While empanadas are generally associated with savory fillings, this is not the case with empanadas de Manzana. This empanada filling is a sweet combination of apple flavored with cinnamon.

This buttery dough wraps apple slices, we recommend choosing sour apples, then shaping into small crescents and baking until golden with a crunchy texture.

Whether served as a dessert, a filling, sweet breakfast menu, or a light afternoon snack, empanadas de Manzana is a typical ChiloƩ Island treat and can sometimes be found in traditional Mexican cuisine.

  1. Brazo de Reina

If you like Swiss rolls or sponge rolls, I think you will like this typical Chilean dessert. This cake is a Chilean version of a Swiss roll.

If you are unfamiliar with the Swiss roll, this cake is a treat made by spreading a layer of whipped cream, jam, or icing on top of a layer of sponge cake, then rolling it around with a swirling filling in the middle.

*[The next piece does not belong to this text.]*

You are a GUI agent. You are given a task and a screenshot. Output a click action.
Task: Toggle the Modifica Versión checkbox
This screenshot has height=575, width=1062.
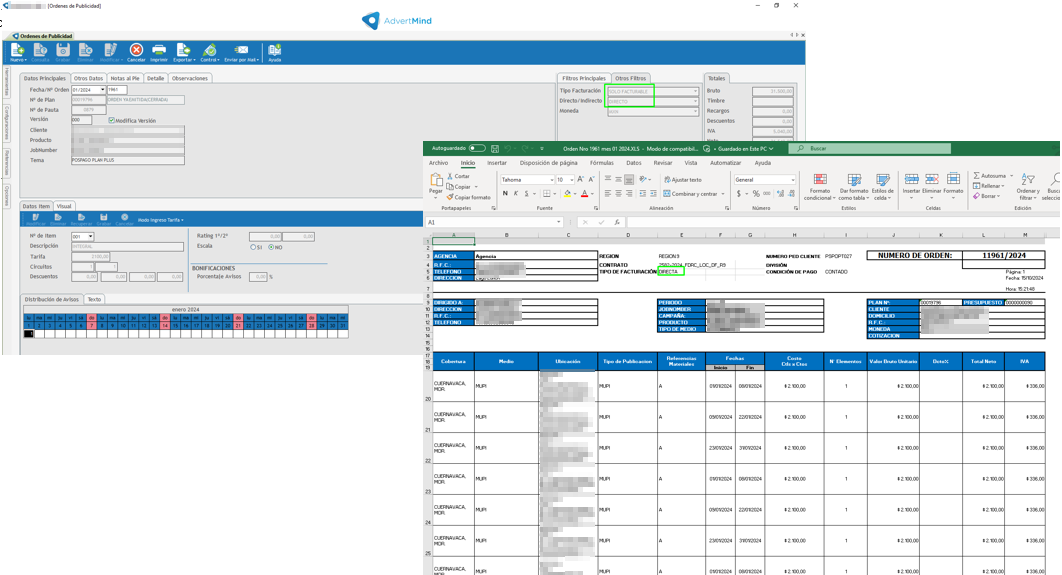click(x=111, y=120)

Usually, the Brazo de Reina is filled with manjar for the filling and this is not surprising since most Chilean desserts contain manjar. Although manjar is a very common filling, it can also be filled with other fillings, such as chocolate cream, fruit jam, and creme patisserie. Don’t ask for the taste of this cake, it’s delicious!

This line of typical Chilean desserts adds to the list of sweet food references that you can taste if you like these foods. Most of the country’s desserts use ingredients such as milk and Chilean manjar or jam.

If you don’t find this cake sold in supermarkets or bakeries and cake shops, you can still make it yourself if you’re curious about the taste. Which Chilean dessert would you like to try?